Exercise:
In your copy of the records, include every word exactly and no pictures.

Materials provided:
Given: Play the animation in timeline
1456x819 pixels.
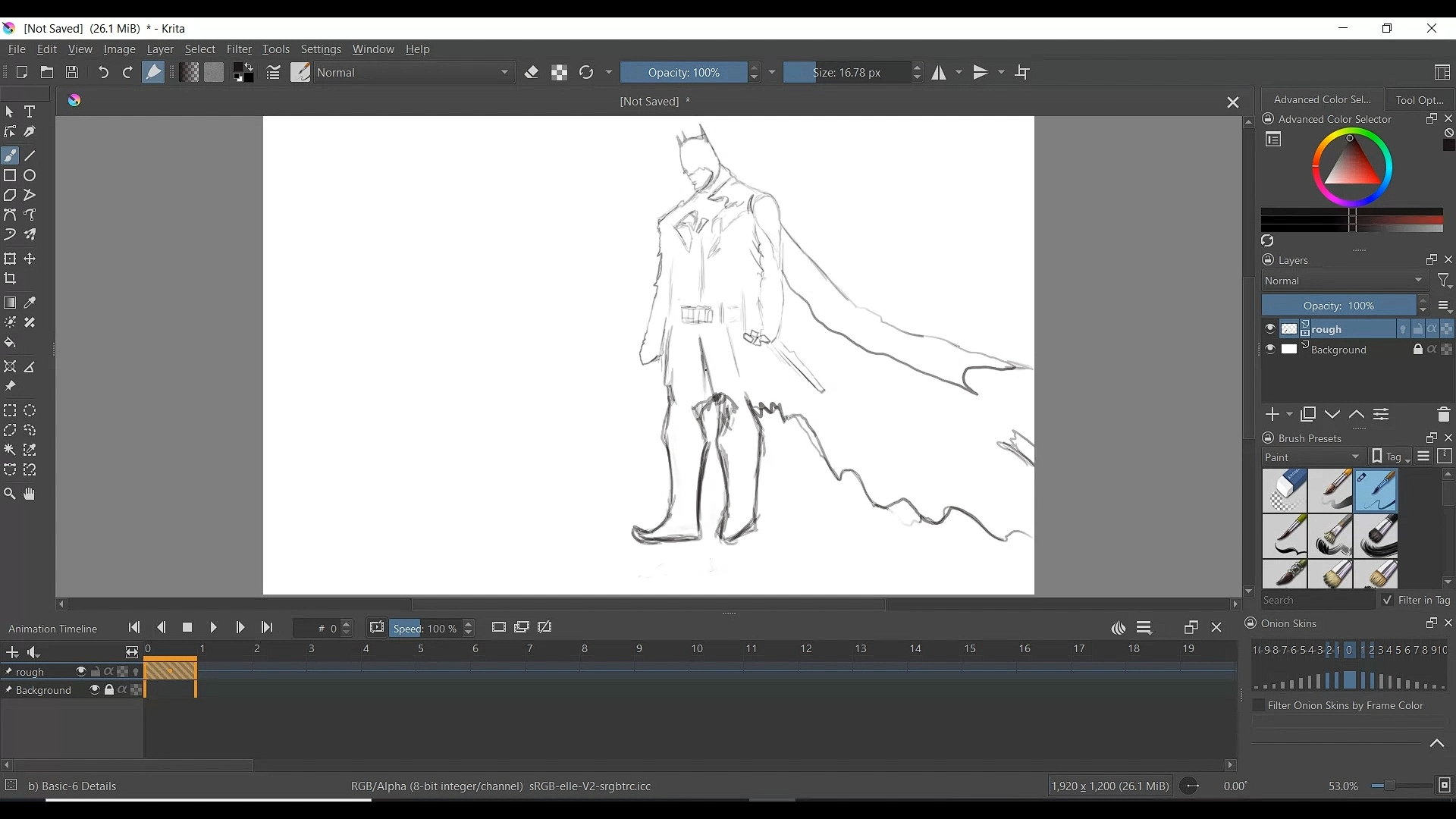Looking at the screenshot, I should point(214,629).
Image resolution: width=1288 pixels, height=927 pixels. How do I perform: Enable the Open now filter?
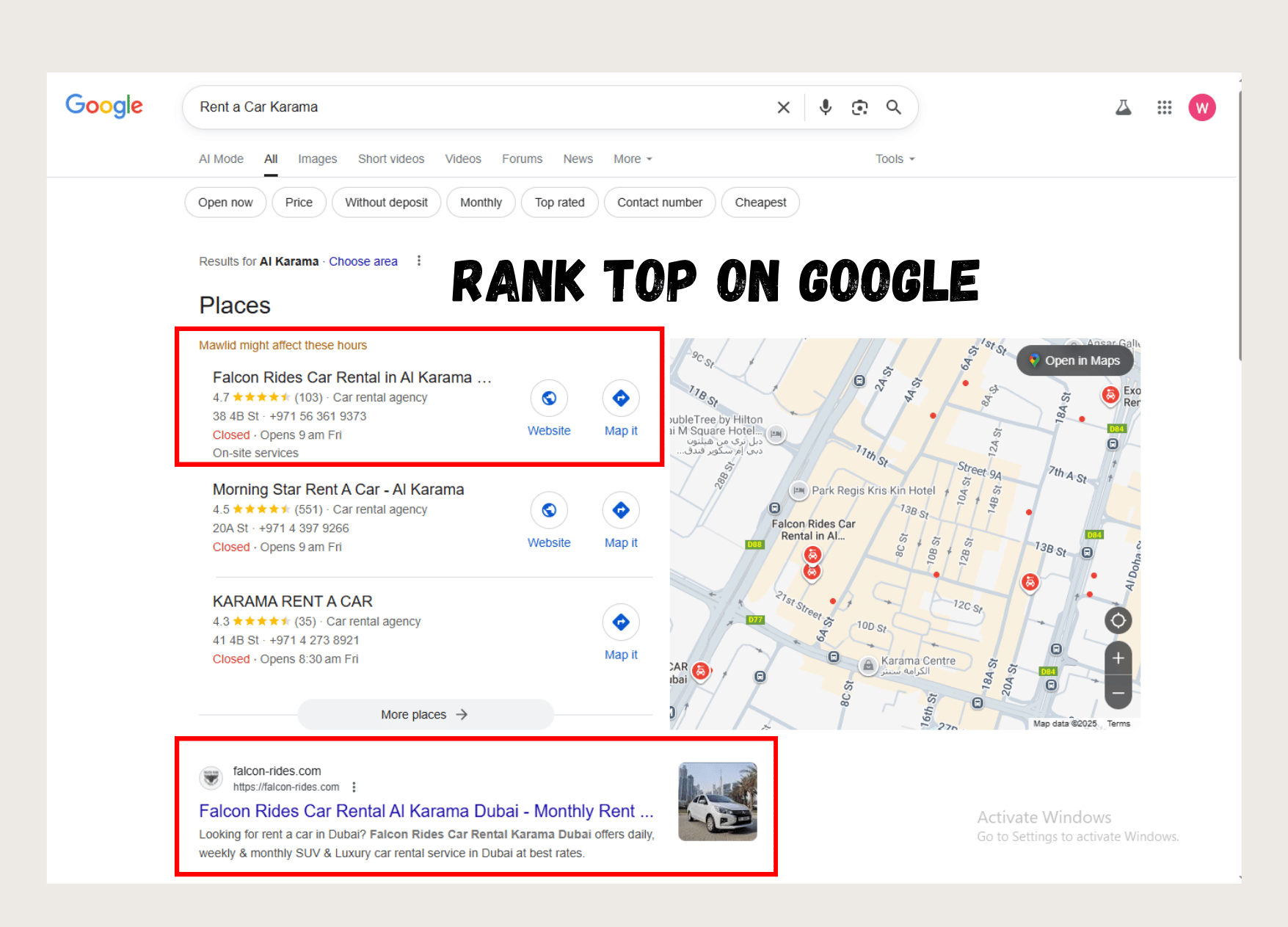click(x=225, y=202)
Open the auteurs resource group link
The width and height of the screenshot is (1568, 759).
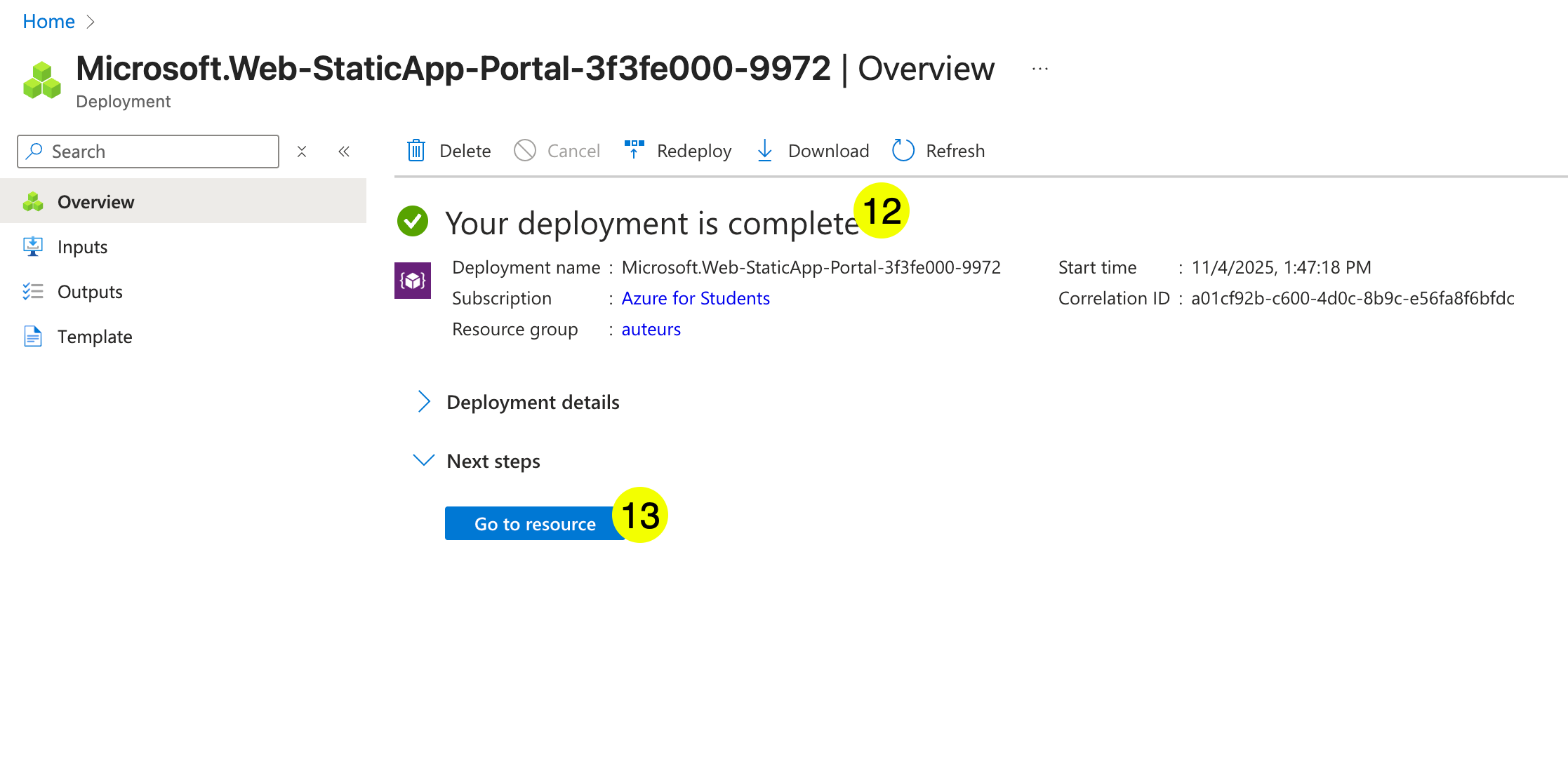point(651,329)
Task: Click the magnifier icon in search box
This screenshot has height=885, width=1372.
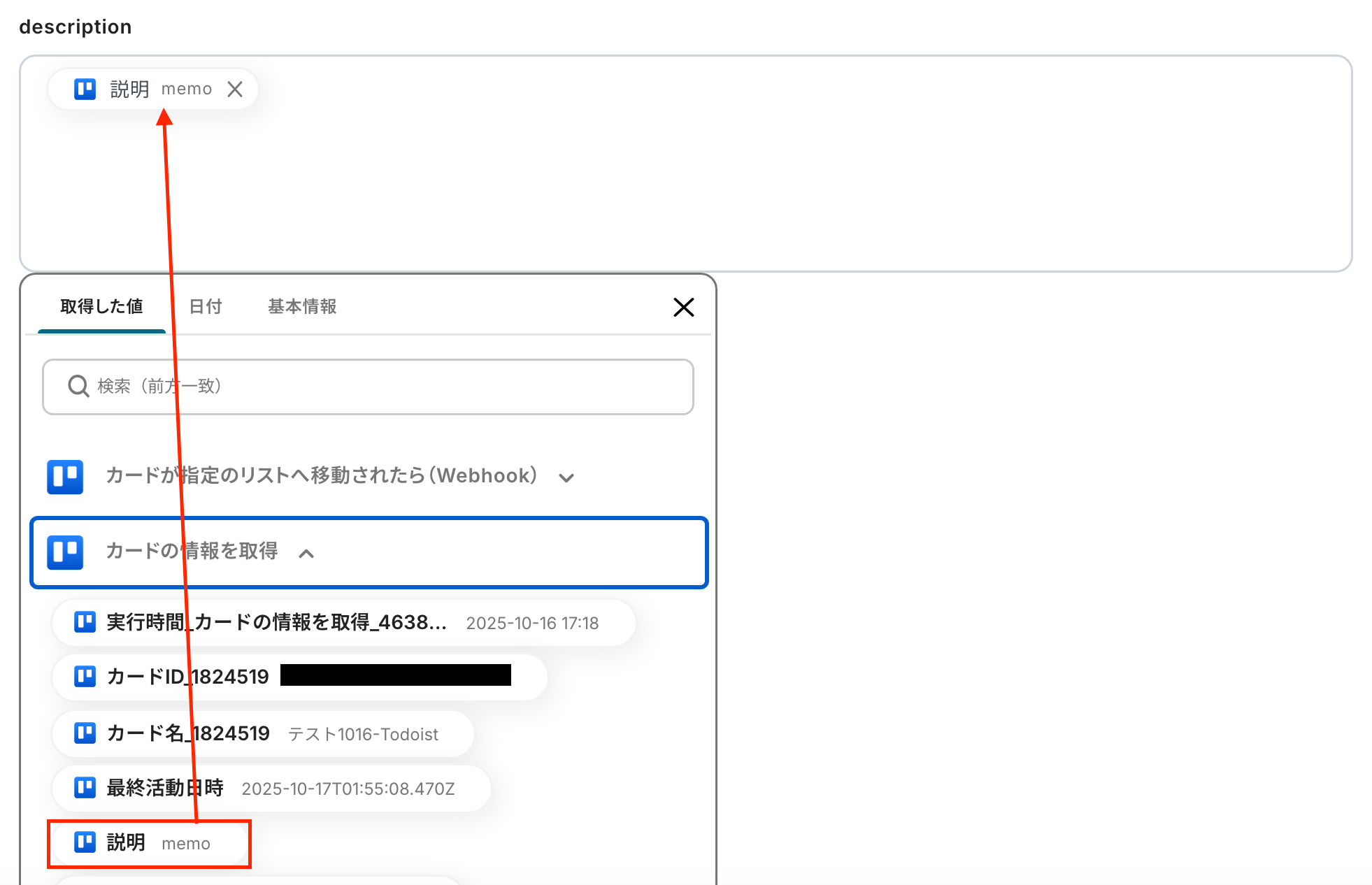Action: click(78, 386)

Response area:
Given: Play the animation in timeline
1456x819 pixels.
Looking at the screenshot, I should point(214,629).
Image resolution: width=1288 pixels, height=927 pixels. How do I perform: Enable the Open now filter?
click(x=225, y=202)
Open the auteurs resource group link
The width and height of the screenshot is (1568, 759).
point(651,329)
Task: Click the magnifier icon in search box
This screenshot has height=885, width=1372.
Action: click(78, 386)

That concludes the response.